Incidentally, I find it interesting, though not surprising,that Mr Altabef, who intends to perform speaking engagements in London in a week’s time, is an emigrant to Israel from the US. His strident views only confirm me in the belief that much of America was once invaded by a nutter virus, but nobody wants to own up to it. Hence Sarah Palin, Donald Trump — and Douglas Altabef.
But one man who has made the journey from Israel to America — yet still believes he has all the answers — is also intent on visiting our shores. And this time I think we need to say, as they say in Israel, Yesh Gvul — there is a limit. And yes, I am aware that there is a group calling itself that, but that’s not what I am referring to.
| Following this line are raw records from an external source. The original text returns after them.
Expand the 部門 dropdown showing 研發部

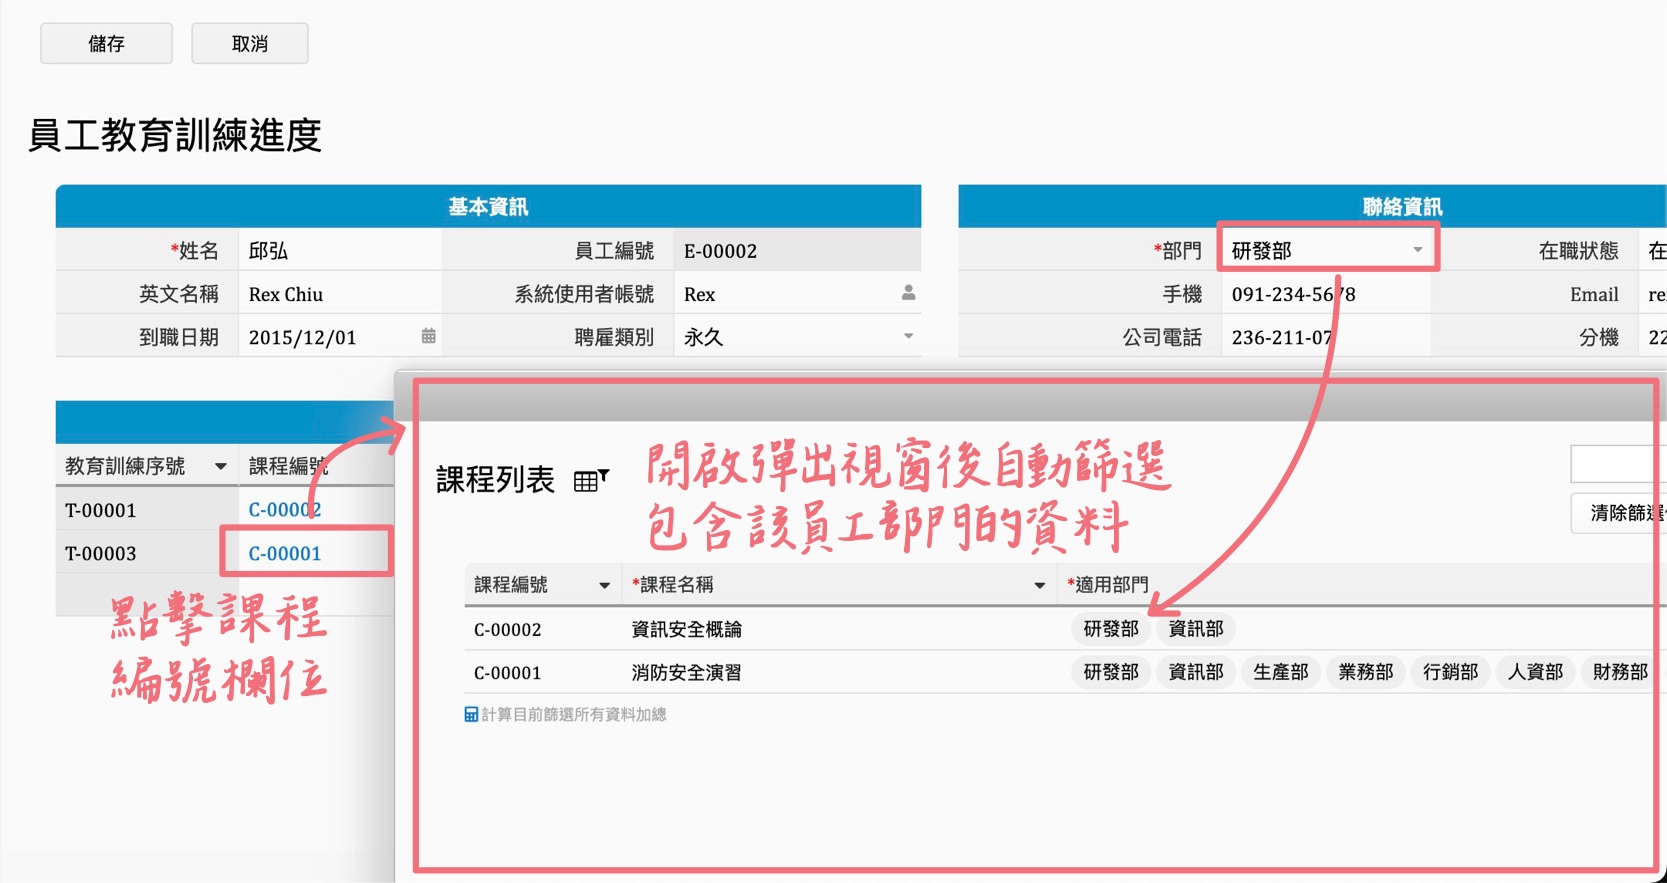1417,250
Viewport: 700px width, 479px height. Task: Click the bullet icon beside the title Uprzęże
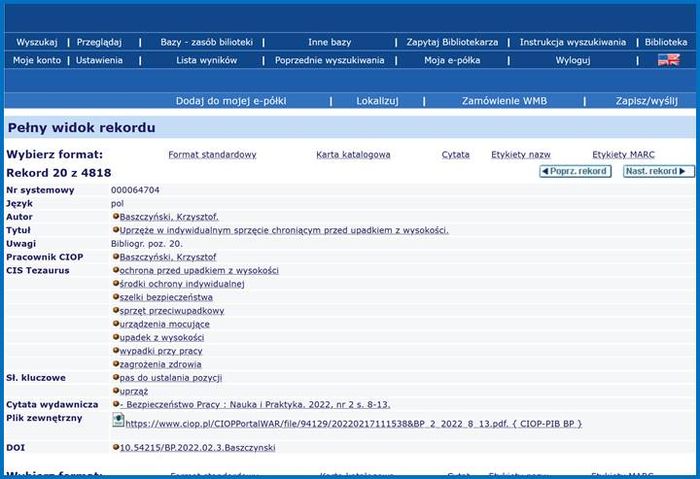pos(115,230)
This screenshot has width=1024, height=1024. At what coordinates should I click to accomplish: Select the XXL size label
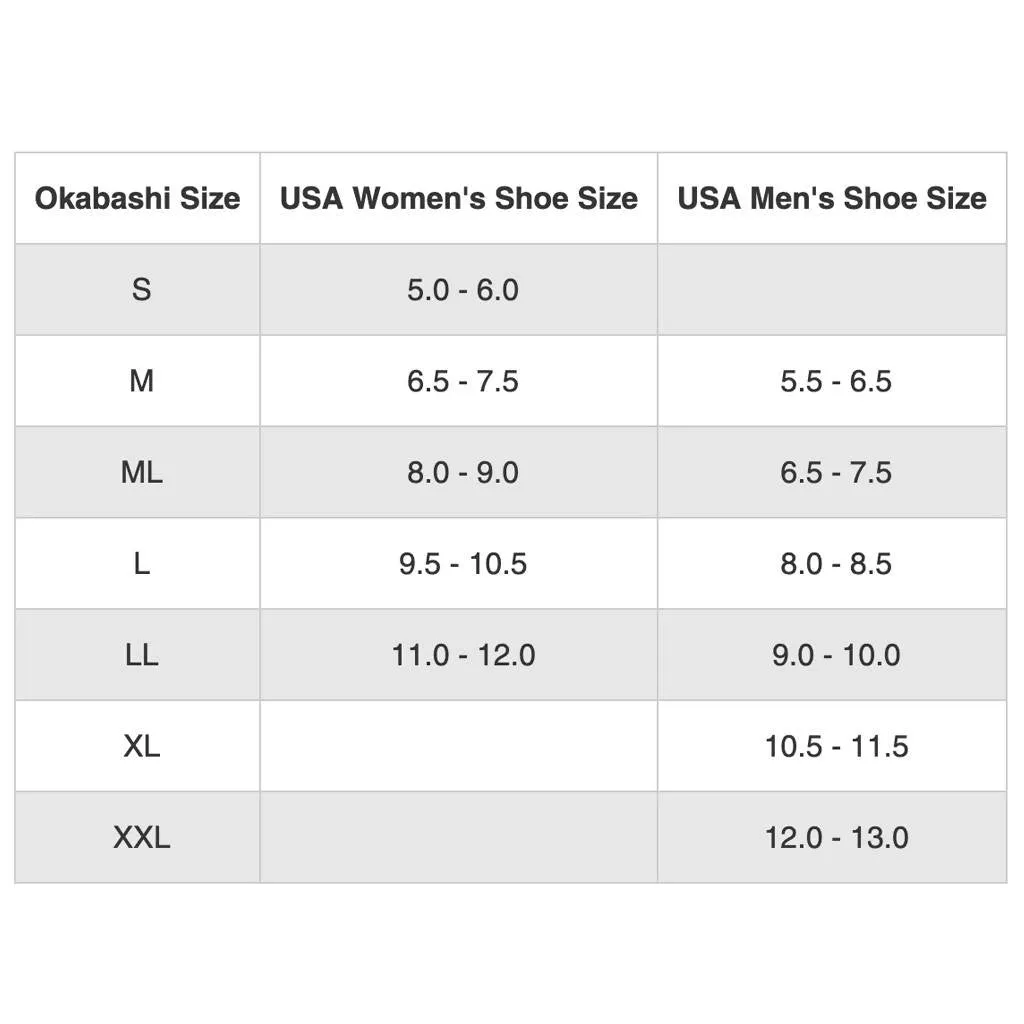pos(142,837)
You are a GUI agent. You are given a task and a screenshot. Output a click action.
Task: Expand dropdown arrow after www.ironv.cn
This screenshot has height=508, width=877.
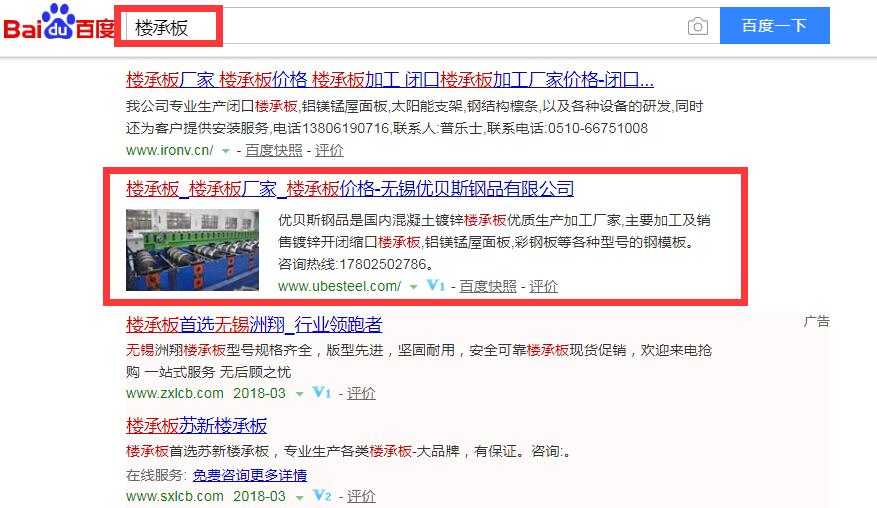click(225, 151)
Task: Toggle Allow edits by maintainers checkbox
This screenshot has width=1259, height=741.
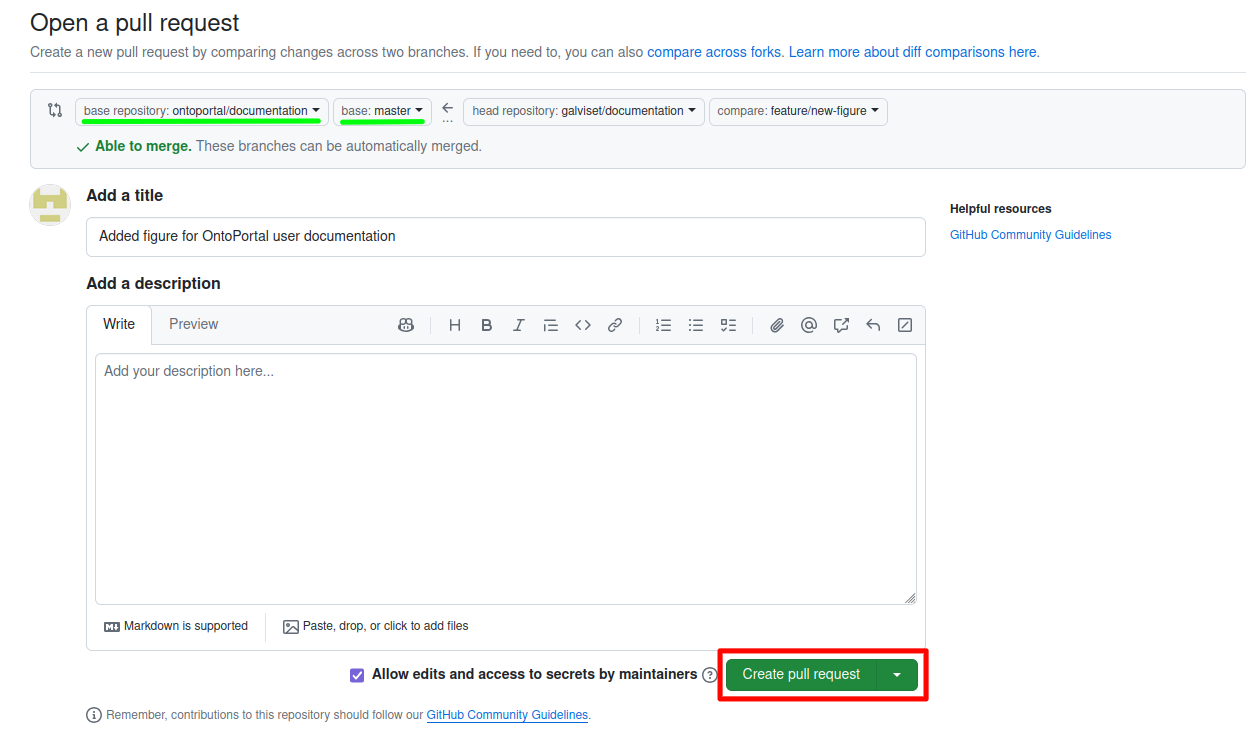Action: tap(357, 675)
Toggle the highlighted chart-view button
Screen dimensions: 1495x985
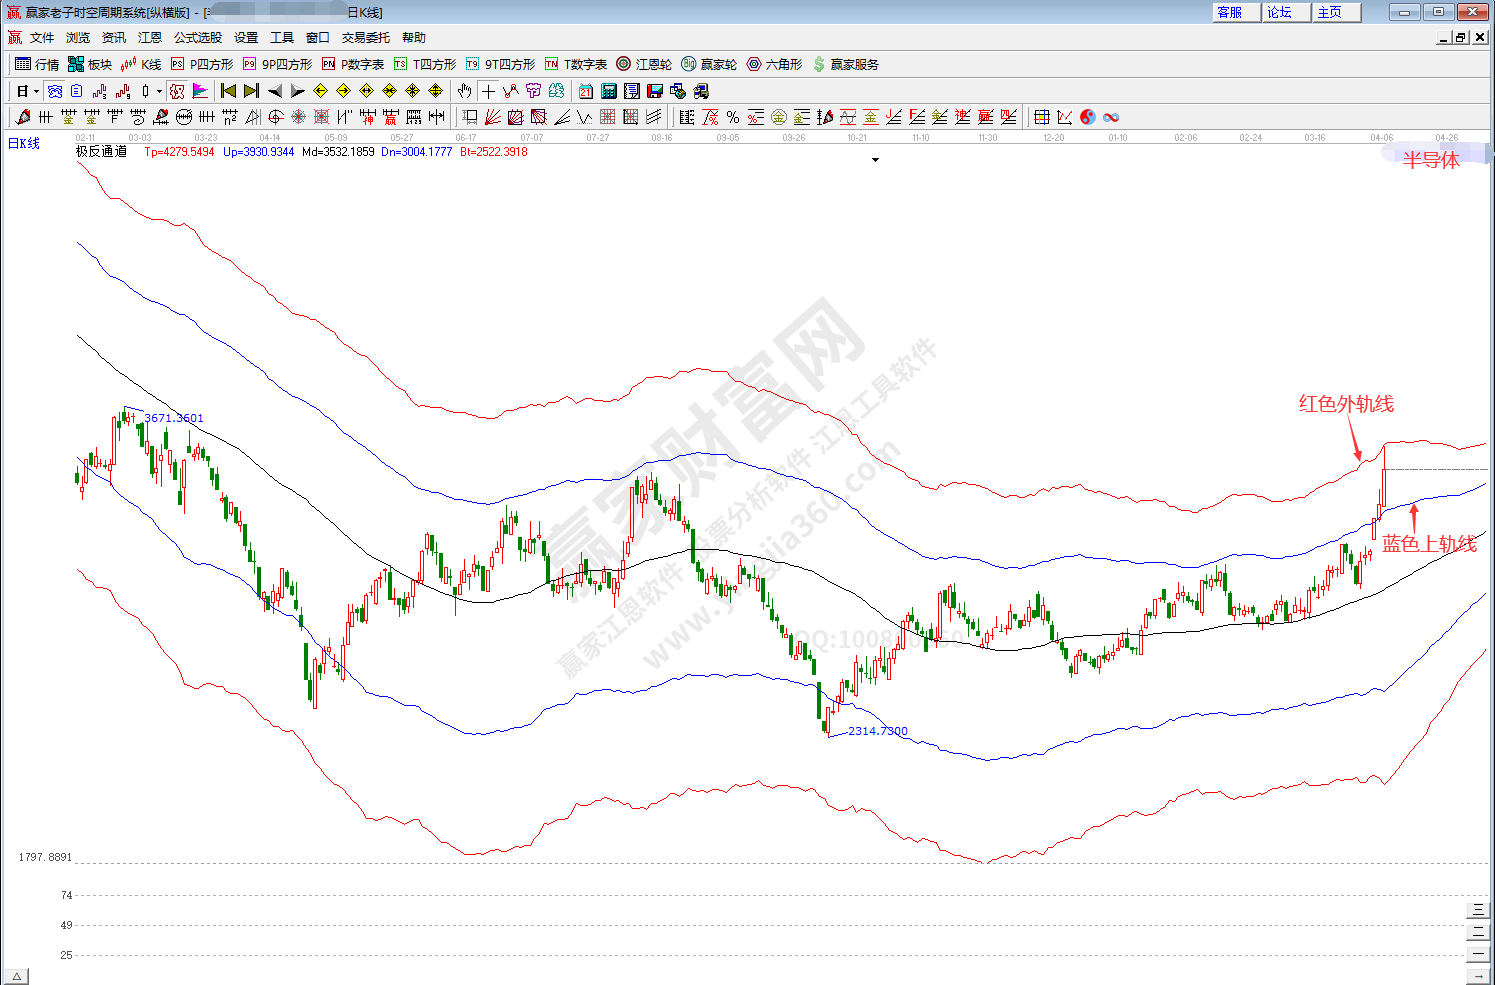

The man in question is called Yosef Mizrachi. His own biography on his winningly-titled website, “DivineInformation.com” — no shrinking violet, he — is fittingly non-specific. You will not learn, for example, where he acquired his rabbinical ordination, though he styles himself Rabbi Mizrachi.
Here’s what he says about himself: “Rabbi Yosef Mizrachi was born in 1968. He was raised in Israel where he studied until 1986. In 1986, he was drafted to the Israeli Military (IDF) and served in the Air Force. Immediately after his release from military, he immigrated to New York City where he was involved in the financial banking district”.
Personally I don’t know what “involved in the financial banking district” actually means. For all I know he could have been a messenger, wheeling barrowloads of documents from one office to another, but I imagine the impression we are supposed to get is that he was some big important banker.
However, his bio goes on: “In 1994, Rabbi Mizrachi decided to dedicate his life to the awareness of Judaism among secular Jews. It was in that year that he began co-ordinating lectures and seminars among Israelis in the New York – New Jersey area. In 1997 he left the financial district and enrolled [in] full time learning and teaching in a yeshiva in Monsey, New York”.
There’s almost no room here to detail the plethora of really repellent views this man has disseminated under the guise of bringing a Divine message to the secular community.
But try some of these for size: that Down’s Syndrome children and those with autism are being punished for their sins in a previous life; that children born blind are being punished for watching pornography in a previous life; that a variety of cancers suffered by both genders are a result of sexual licentiousness; that the number of Jews who perished in the Holocaust was much less than six million because they were not all halachically Jewish; that mixed dancing and women’s immodest clothing cause cancer.
To me, and I hope to the majority of JN readers, these are not the views which should be expressed by a rabbi of any denomination. Mr Mizrachi has a trip planned to speak in the UK on September 16. If we heard of such hateful opinions being presented by a Muslim extremist, we would, rightly, be up in arms.
I hope our community — tolerant as it is — knows offensive bigotry when it sees it. Mr Mizrachi, in my opinion, should not be tolerated here.